Aim of the exercise => Find "1788x384 pixels. How" in the entries below; copy that line through the last, exactly, with no pictures.

Dataset content =>
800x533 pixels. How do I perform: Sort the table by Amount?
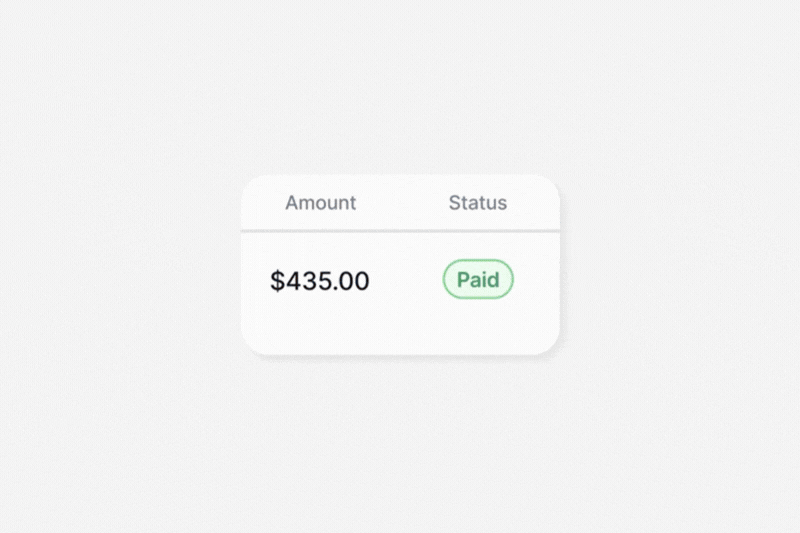(320, 203)
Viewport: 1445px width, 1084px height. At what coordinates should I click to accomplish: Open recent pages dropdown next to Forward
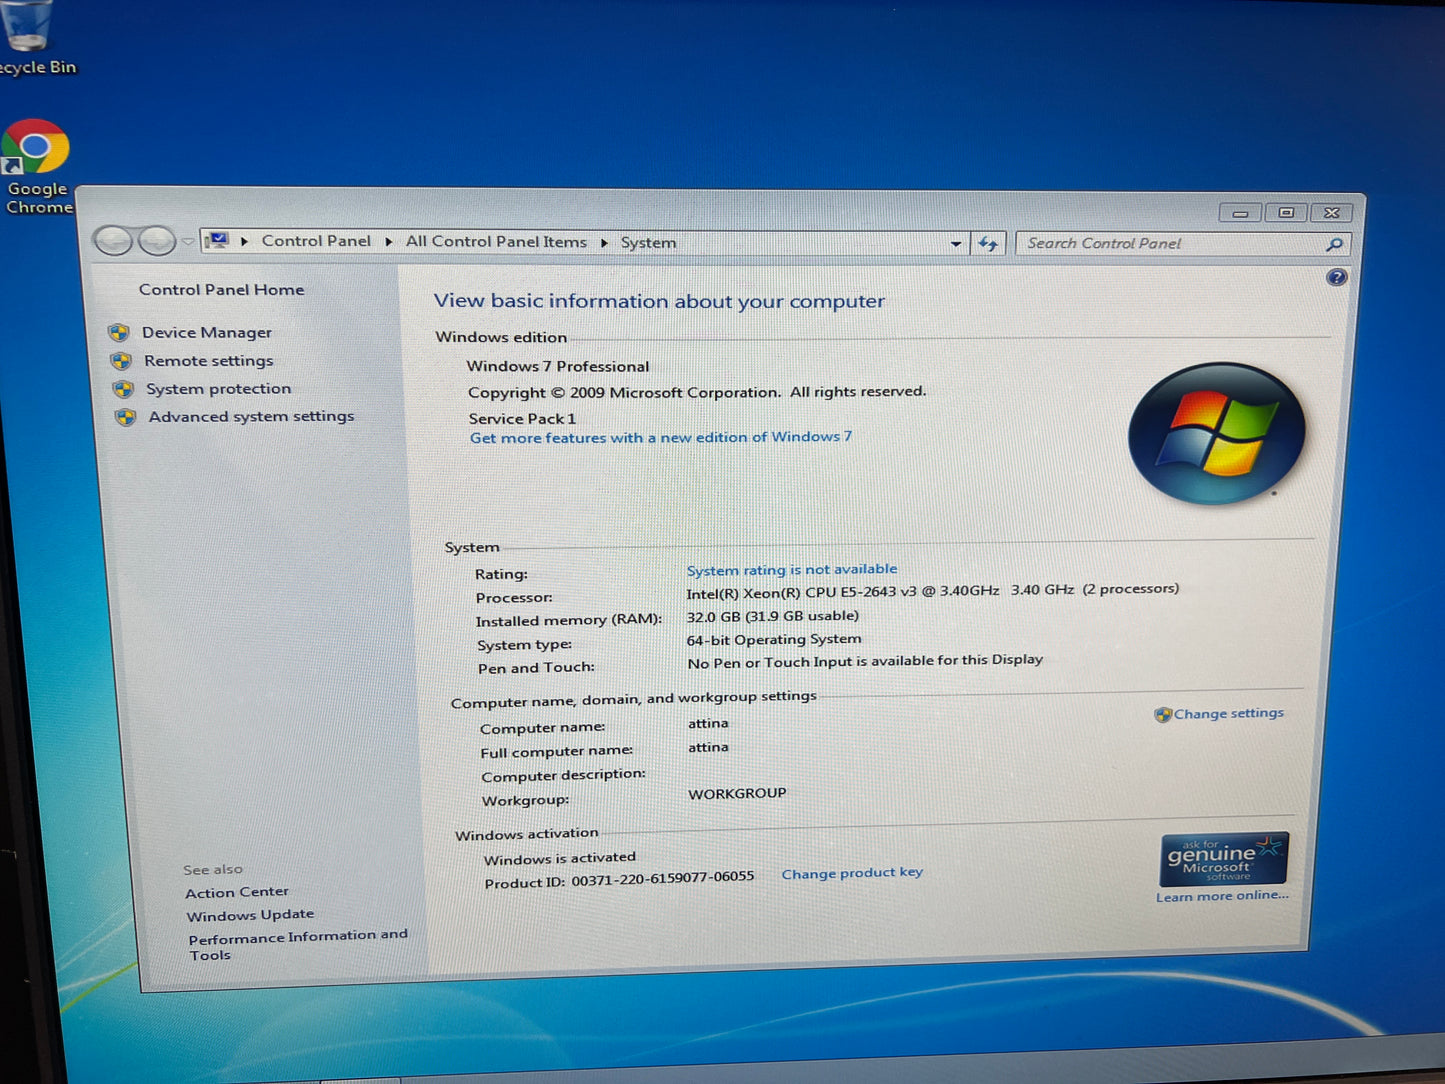(187, 241)
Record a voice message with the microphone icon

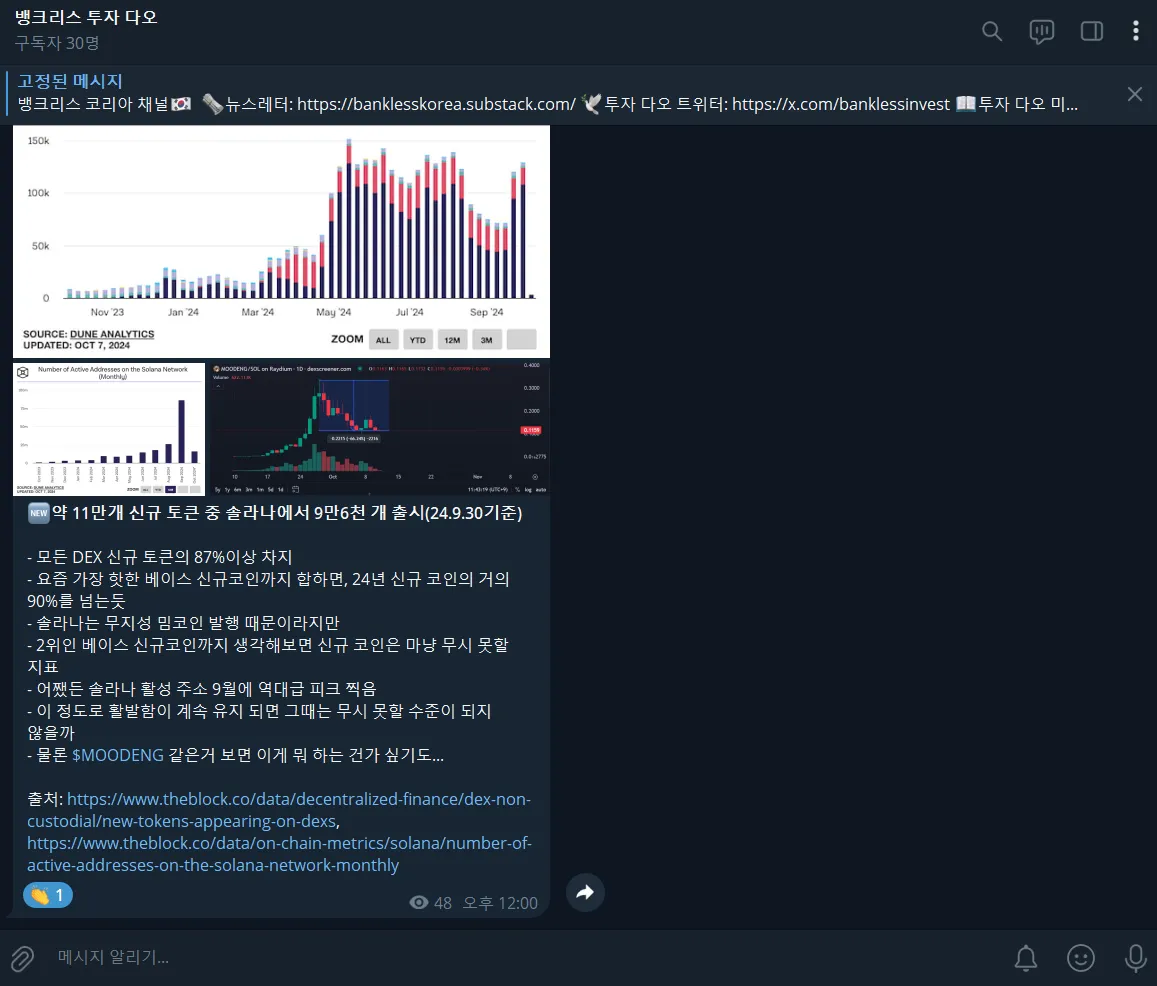(x=1135, y=958)
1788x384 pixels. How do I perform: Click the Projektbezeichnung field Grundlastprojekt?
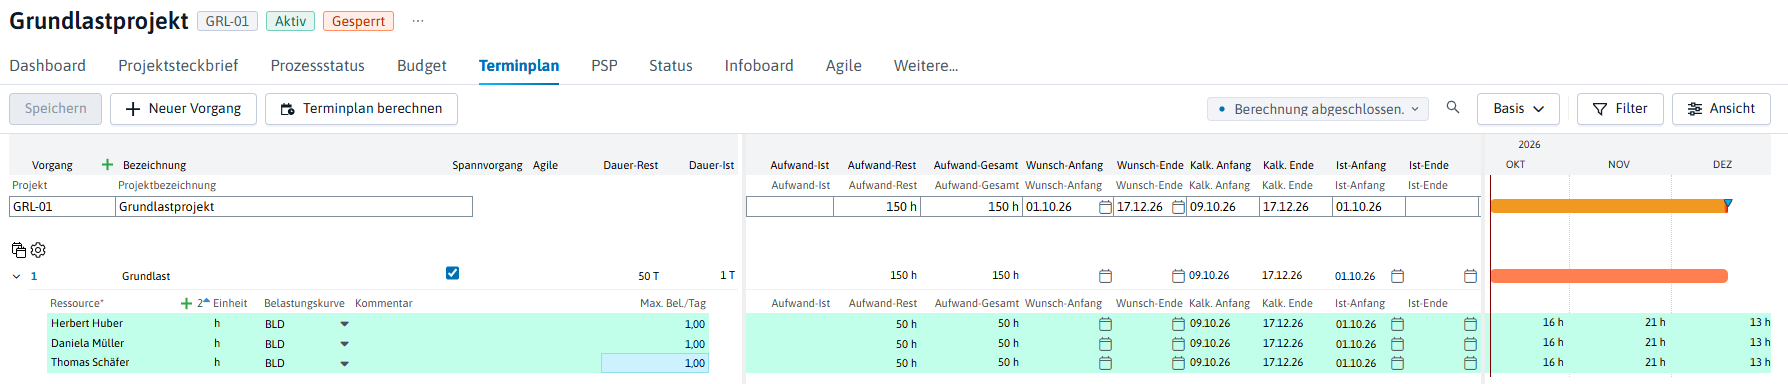[294, 207]
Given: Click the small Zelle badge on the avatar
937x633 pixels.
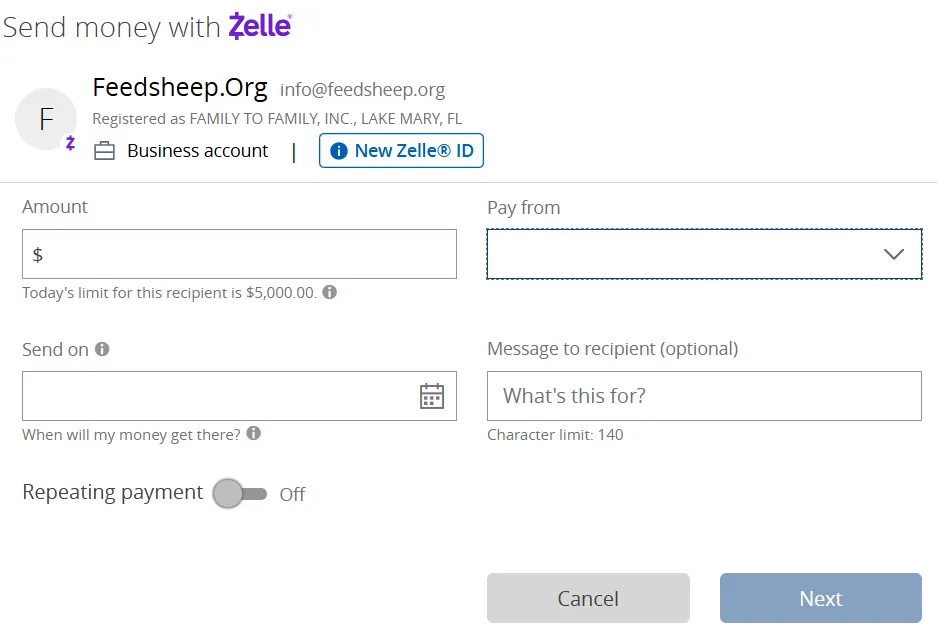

Solution to this exercise =>
1788x384 pixels. How do I perform: Click the Projektbezeichnung field Grundlastprojekt?
[294, 207]
Given: Click the small Zelle badge on the avatar
937x633 pixels.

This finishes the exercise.